26 May 2021
A walk along the Abha Bhán
River Walk in Ballyhahill
Patrick Comerford, 2021)
After my recent visit to the Church of the Visitation in Ballyhahill in west Limerick, I went for a walk along the Abha Bhán River Walk, a new walk along the Owvaun River. This riverside walk in Ballyhahill is only 0.7 km, but it provides amazing vistas.
The Owvaun River is one of the five major rivers in Co Limerick, excluding the Shannon; the other four are: the Maigue, the Deel, the Feale and the Mulkear or Mulcair. The name Owvaun (Irish: Abha Bhan) means ‘fair river’ or ‘beautiful river,’ although it is known too as the White River (An Abhainn Bhan).

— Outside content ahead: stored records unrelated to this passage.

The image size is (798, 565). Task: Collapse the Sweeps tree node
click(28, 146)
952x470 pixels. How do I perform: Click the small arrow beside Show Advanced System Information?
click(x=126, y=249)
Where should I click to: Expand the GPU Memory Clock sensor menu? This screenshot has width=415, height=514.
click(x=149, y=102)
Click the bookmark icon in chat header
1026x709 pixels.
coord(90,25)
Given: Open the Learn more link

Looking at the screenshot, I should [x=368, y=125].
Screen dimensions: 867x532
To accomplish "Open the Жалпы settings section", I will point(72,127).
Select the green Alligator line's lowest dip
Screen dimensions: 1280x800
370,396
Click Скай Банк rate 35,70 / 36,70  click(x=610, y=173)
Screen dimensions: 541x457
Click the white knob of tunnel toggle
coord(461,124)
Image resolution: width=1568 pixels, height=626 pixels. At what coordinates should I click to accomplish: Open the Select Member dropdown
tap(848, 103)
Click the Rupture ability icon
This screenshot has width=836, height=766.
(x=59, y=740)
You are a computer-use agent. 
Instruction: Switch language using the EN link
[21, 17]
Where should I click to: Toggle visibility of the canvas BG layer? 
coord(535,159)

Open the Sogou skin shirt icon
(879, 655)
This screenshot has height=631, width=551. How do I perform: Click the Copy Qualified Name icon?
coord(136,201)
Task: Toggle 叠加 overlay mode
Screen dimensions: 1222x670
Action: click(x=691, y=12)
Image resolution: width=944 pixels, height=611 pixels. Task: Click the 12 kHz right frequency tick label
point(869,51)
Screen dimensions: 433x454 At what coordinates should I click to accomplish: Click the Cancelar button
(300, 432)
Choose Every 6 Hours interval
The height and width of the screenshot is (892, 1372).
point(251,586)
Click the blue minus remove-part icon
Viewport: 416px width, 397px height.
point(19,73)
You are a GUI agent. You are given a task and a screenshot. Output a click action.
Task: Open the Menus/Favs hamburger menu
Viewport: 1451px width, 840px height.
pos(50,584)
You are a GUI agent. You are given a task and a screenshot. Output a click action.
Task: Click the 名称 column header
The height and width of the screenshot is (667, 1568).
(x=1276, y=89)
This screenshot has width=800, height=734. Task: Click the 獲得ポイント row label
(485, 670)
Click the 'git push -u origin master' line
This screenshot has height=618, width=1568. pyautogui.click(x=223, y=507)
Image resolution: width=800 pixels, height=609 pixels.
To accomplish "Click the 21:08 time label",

The Owvaun has two main arteries or tributaries that meet just south of the bridge at Ballyhahill to form a single river that heads north towards the Shannon Estuary at Loughill.
The western tributary is known as An Abhainn Dorcha (the Dark River) and rises in Glenbaun at Carrigkerry.
The eastern tributary, the Owvaun,which is the main flow of the river, rises in Knockfinisk (Carrigkerry), Glensharrold (Carrigkerry) and Kerrikyle (Ardagh). However, Glensharrold is the main source of the river, with minor streams rising in Knockfinisk and Kerrikyle.
A new stone bridge was built over the Owvaun River at Ballyhahill in 1781. This was one of the first stone bridges in rural Co Limerick; until then, most bridges were wooden beam structures.
This triple-arch road bridge has rubble stone walls, cut limestone voussoirs, tall semi-circular arches, and roughly dressed limestone copings on the parapet walls. The symmetrical form of this road bridge is enhanced by the textural variation created by the rubble stone walls and cut voussoirs.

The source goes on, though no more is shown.